As it stands, on the tested platform, its a significant step backwards.
if such low accuracy is OK for you, I'll suggest to use a 1024-entry lookup table instead, it's probably too low precision for the problem at hand, though
anyway, without access to the original 3DPM source and some checksums/results to compare with your version comparing timings is a worthless exercise
Hmm! That's interesting. I'm not sure why we'd see an improvement on Kaveri but no improvement on Ivy Bridge. That is, assuming Dr. Cutress' 3DPM is reporting steps/second, and I'm not really sure it's doing that?
edit: The performance dropoff on the 3630qm here might have something to do with l2 cache size . . . the 3630qp "only" has 1 mb l2, while the 7700k has 4mb l2. Also, right now, I'm not using any JVM switches, so all compiler/JVM settings are running at default for a 64-bit machine.
Results are then expressed in the form of million particle movements per second.
Java is a memory hog. You pay a hefty price just to run something in the JVM. Or, at least, that's my experience with it.
Thanks for taking the time to run it, though. I was hoping to see it run on a Ivy Bridge.
It's hard to sort out an exact comparison between the data from my program and Dr. Cutress' since we don't know what the reported number from 3DPM really means. Steps/second seems like a rational interpretation. I'm going to tentatively agree with bronxzv here by saying that a direct comparison between the two is difficult.
What I did want to see was a comparative between an Ivy and Kaveri on both benchmarks so we could see relative performance between the two.
In 3DPM:
7700k: ~43
3630qm: ~142
performance delta: 3630qm is 330% faster
In 3DPMRedux 692015:
7700k: 17509ms (most common data point)
3630qm: 13687ms
performance delta: 3630qm is ~28% faster
There's still more I can do to improve performance and accuracy, so I'm going to do that before I try to draw too many conclusions. Eventually it may require a shift to C/C++.
No, I don't consider the current implementation's precision to be very good. It's a start, but it needs more work.
I considered lookup tables. Since the original implementation is meant to be an fp benchmark, it would probably not be a good idea to switch to lookup tables.
I'm going to tentatively agree with you here. The only thing we can do is examine relative performance. Until my own attempt is of better quality, though, such examinations need to be taken with a grain of salt.
If I had to comment I would say that the error in the trig functions is problematic.
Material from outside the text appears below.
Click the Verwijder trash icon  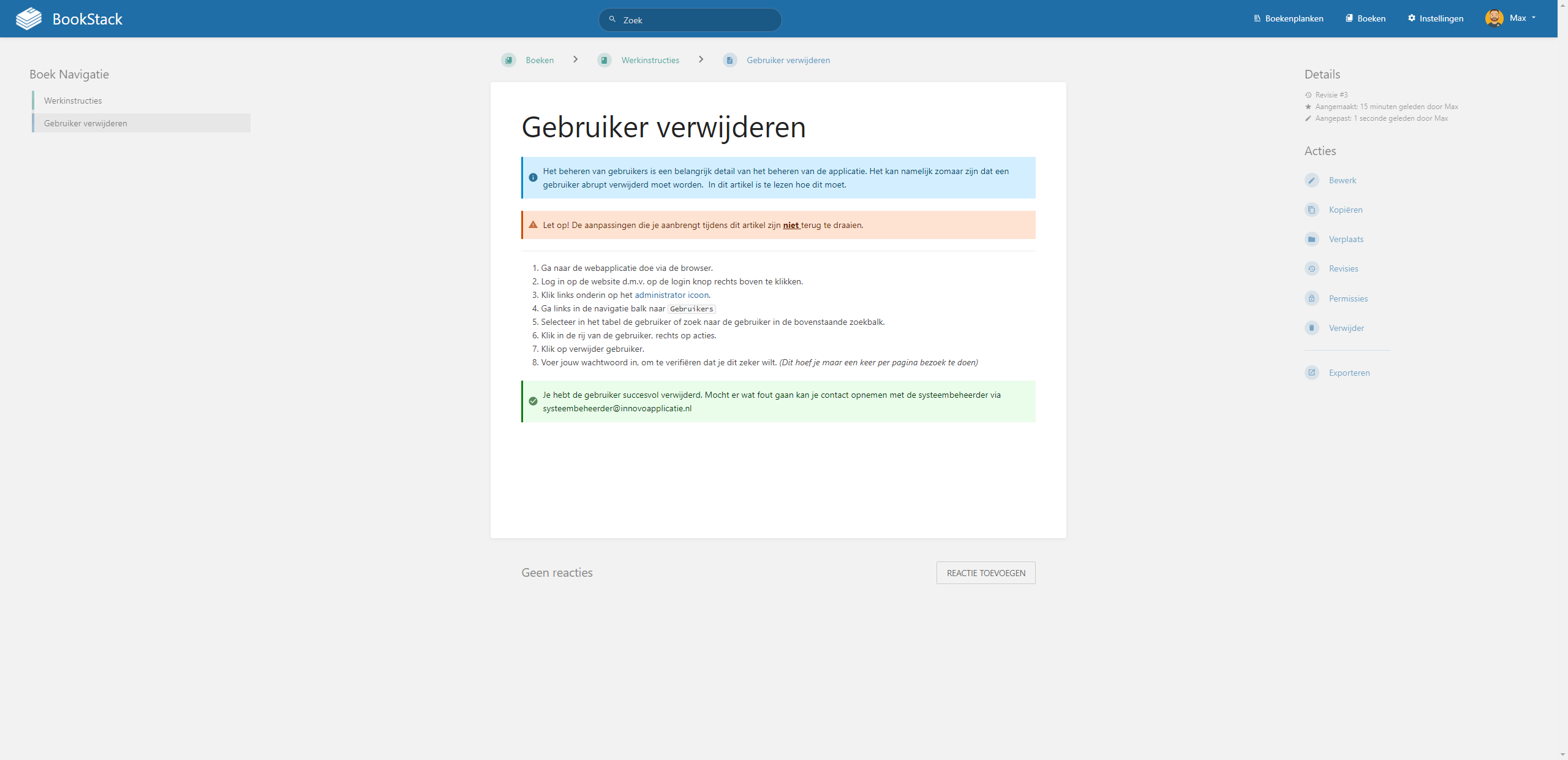click(x=1311, y=328)
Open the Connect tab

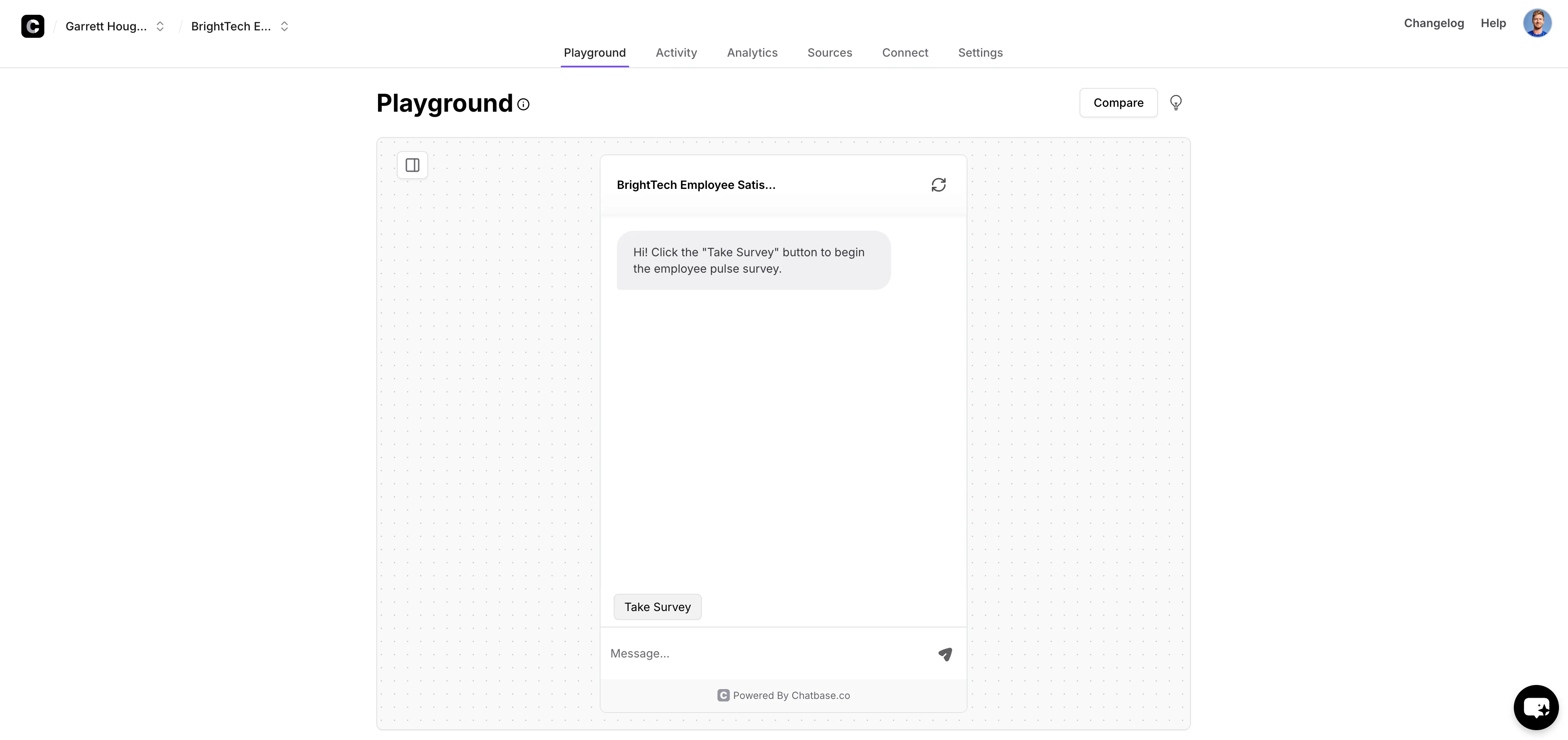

It is. In computational chemistry the goal is not to get to the wrong answer as quickly as possible. I got my phd in comp chem/quantum chem and to be sure everyone wants to arrive at a usable (low error) answer.
Look-up tables were more-desirable a solution back when processor speed did not so far-exceed memory I/O.
That's also why I haven't (yet) pre-generated random values and passed them along prior to starting
in this case (pre-generated random values) you can simply store precomputed sin(alpha) cos(alpha) values since alpha is dependent on a single random source
Why not just pre-compute the random angles? You could even generate a handful and-reuse them if you're worried about memory footprint?
If a dominant part of the benchmark is generating random numbers, not pushing the particles, that seems like it's something you want to eliminate.
I could just spit out a bunch of random numbers from -1 to 1 and use those in lieu of the outputs of sin/cos alpha[], but the relationship of those values would change unless I made sure the random values followed sine/cosine curves, and the best way to do that would be to use those functions during the pre-compute segment of the benchmark.
Yeah, I mean, you certainly can't draw from a rectangular distribution and expect to get a spherical distribution out.
It might be more fair to pre-generate the random values in randomone and randomtwo and keep all the trig in the main benchmark.
not three flat rectangular distributions?